PAGE EXTRACT =>
4. Compare 2 videos with LPIPS, SSIM, PSNR, UVQ and VMAF metrics

The classic metrics PSNR (Peak Signal to Noise Ratio) and SSIM (Structural SIMilarity) are implemented in C for improved performance.

[1]:

import pathlib
import subprocess
import tempfile

import matplotlib.pyplot as plt

import cutcutcodec

4.1. Preparing videos to be compared

Here we’ll compare the original video with a noisy version.

[2]:

from cutcutcodec.utils import get_project_root
ref_file = get_project_root().parent / "media" / "video" / "intro.webm"
dis_file = pathlib.Path(tempfile.gettempdir()) / "distorded.mp4"

converter = subprocess.run(["ffmpeg", "-y", "-i", ref_file, dis_file], check=True, capture_output=True)  # transcode the video

4.2. Simple comparison of 2 videos or images

This function takes care of color spaces.
Image comparisons are always made in yuv, not rgb.
This function is optimized and parrallelized.

[3]:

metrics = cutcutcodec.compare(ref_file, dis_file, lpips_alex=True, psnr=True, ssim=True, uvq=True, vmaf=True)

/home/rrichard/.pyenv/versions/3.13.2/envs/cutcutcodec/lib/python3.13/site-packages/torchvision/models/_utils.py:208: UserWarning: The parameter 'pretrained' is deprecated since 0.13 and may be removed in the future, please use 'weights' instead.
  warnings.warn(
/home/rrichard/.pyenv/versions/3.13.2/envs/cutcutcodec/lib/python3.13/site-packages/torchvision/models/_utils.py:223: UserWarning: Arguments other than a weight enum or `None` for 'weights' are deprecated since 0.13 and may be removed in the future. The current behavior is equivalent to passing `weights=AlexNet_Weights.IMAGENET1K_V1`. You can also use `weights=AlexNet_Weights.DEFAULT` to get the most up-to-date weights.
  warnings.warn(msg)
compare: 100%|██████████████████████████████████████████| 294/294 [01:02<00:00,  4.67img/s]
uvq: 100%|████████████████████████████████████████████████| 50/50 [00:34<00:00,  1.43img/s]

[4]:

plt.scatter(range(len(metrics["lpips_alex"])), metrics["lpips_alex"])
plt.xlabel("frames")
plt.ylabel("lpips")
plt.show()

plt.scatter(range(len(metrics["psnr"])), metrics["psnr"])
plt.xlabel("frames")
plt.ylabel("psnr (db)")
plt.show()

WRITTEN EXERCISE 1 => Report every line of the rows below that contains the string "screenshot", treating uppercase and lowercase as different.

(Element and text location data)

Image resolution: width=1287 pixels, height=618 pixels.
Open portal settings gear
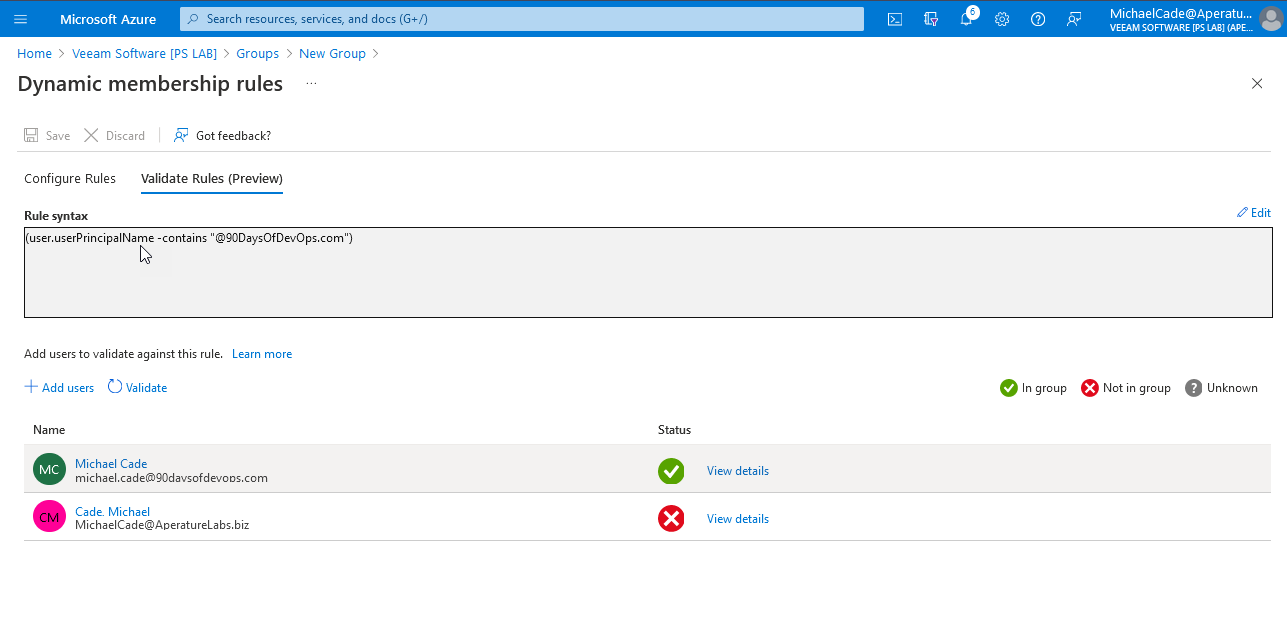pyautogui.click(x=1002, y=19)
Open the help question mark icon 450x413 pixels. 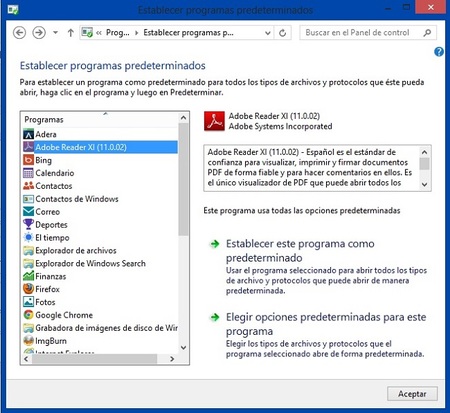coord(439,52)
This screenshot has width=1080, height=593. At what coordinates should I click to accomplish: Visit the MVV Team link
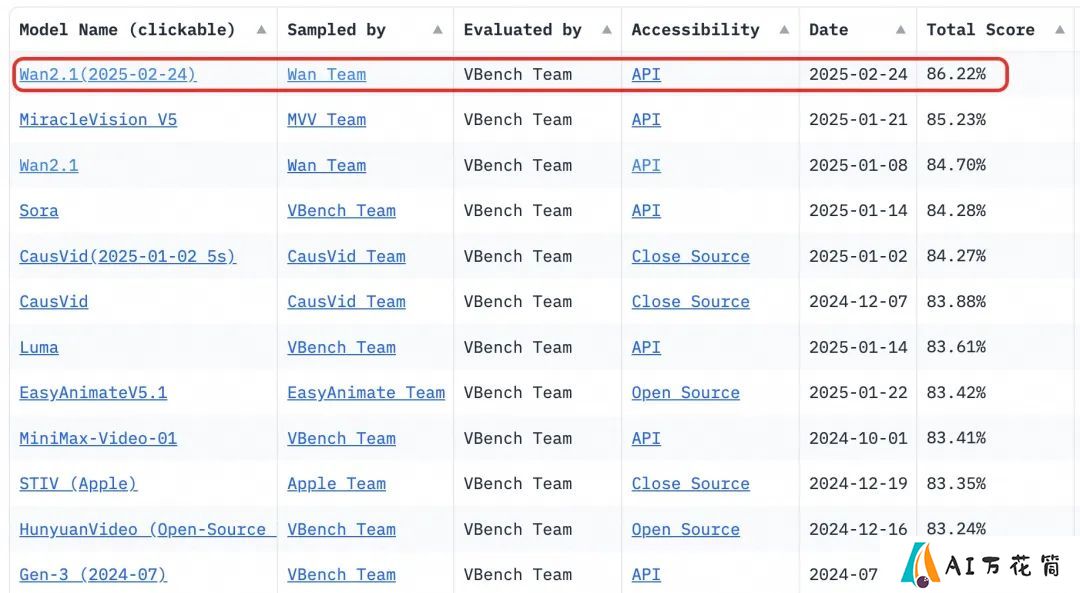pos(326,120)
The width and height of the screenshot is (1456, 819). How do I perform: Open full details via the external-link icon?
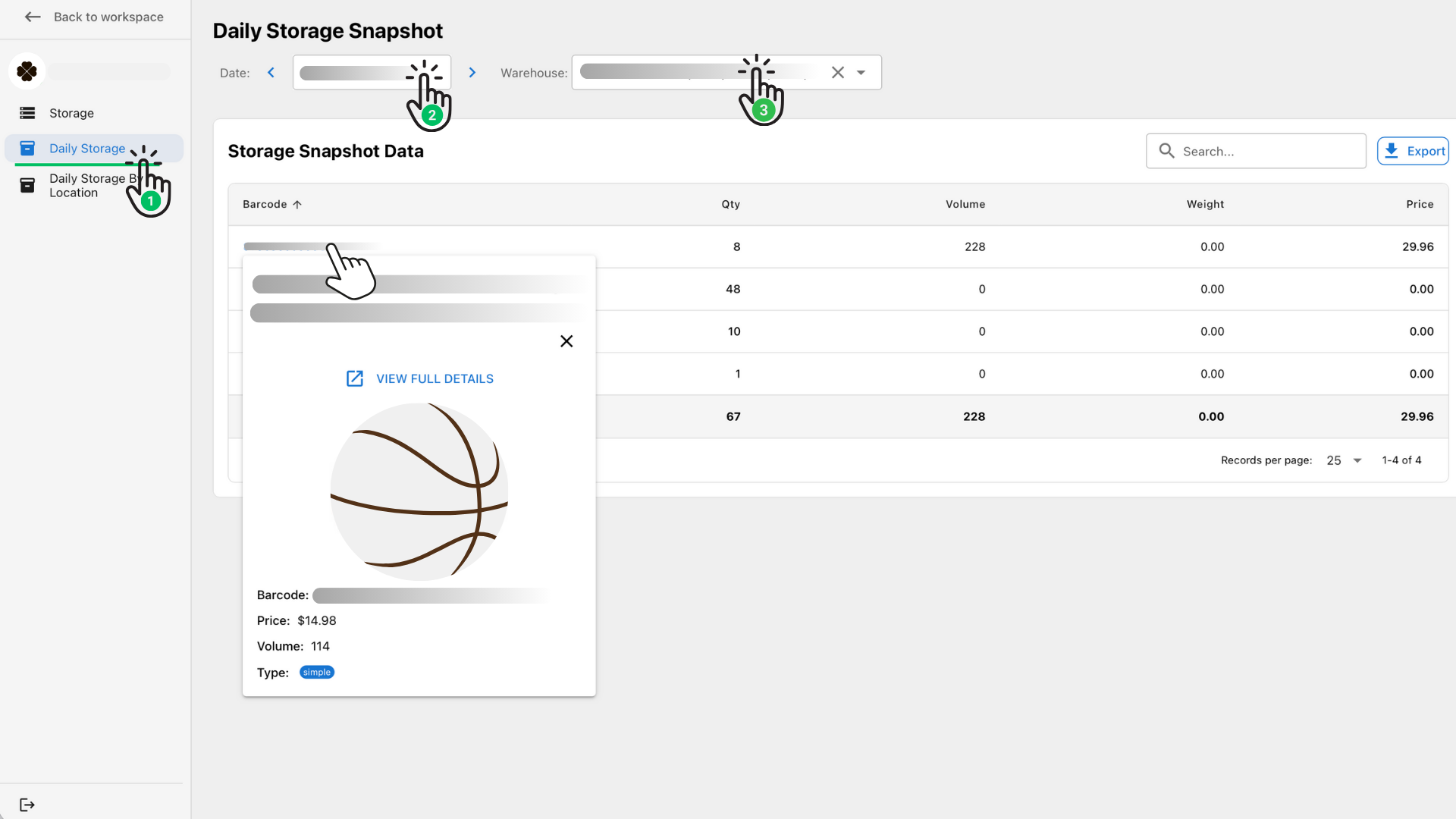pos(355,378)
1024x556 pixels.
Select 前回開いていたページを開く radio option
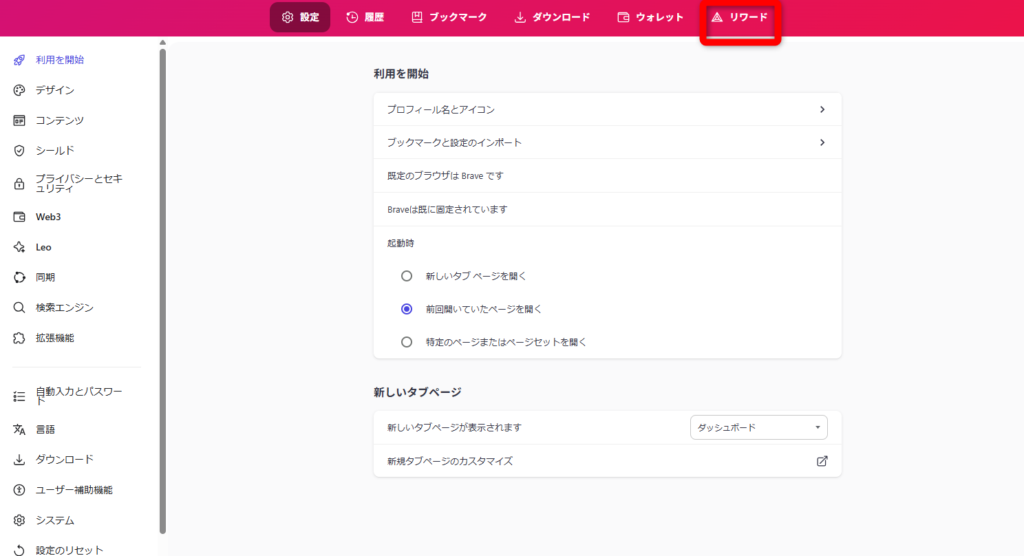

WRITTEN EXERCISE 2 => From the video comparison page, echo the passage between "dis_file = pathlib.Path(tempfile.gettempdir())" and "yuv, not rgb.", inclusive.

WORKED ANSWER 1 =>
This screenshot has width=1080, height=593. At what coordinates should I click to accomplish: Visit the MVV Team link
The width and height of the screenshot is (1456, 819). How do I perform: Open full details via the external-link icon?

WORKED ANSWER 2 =>
dis_file = pathlib.Path(tempfile.gettempdir()) / "distorded.mp4"

converter = subprocess.run(["ffmpeg", "-y", "-i", ref_file, dis_file], check=True, capture_output=True)  # transcode the video

4.2. Simple comparison of 2 videos or images

This function takes care of color spaces.
Image comparisons are always made in yuv, not rgb.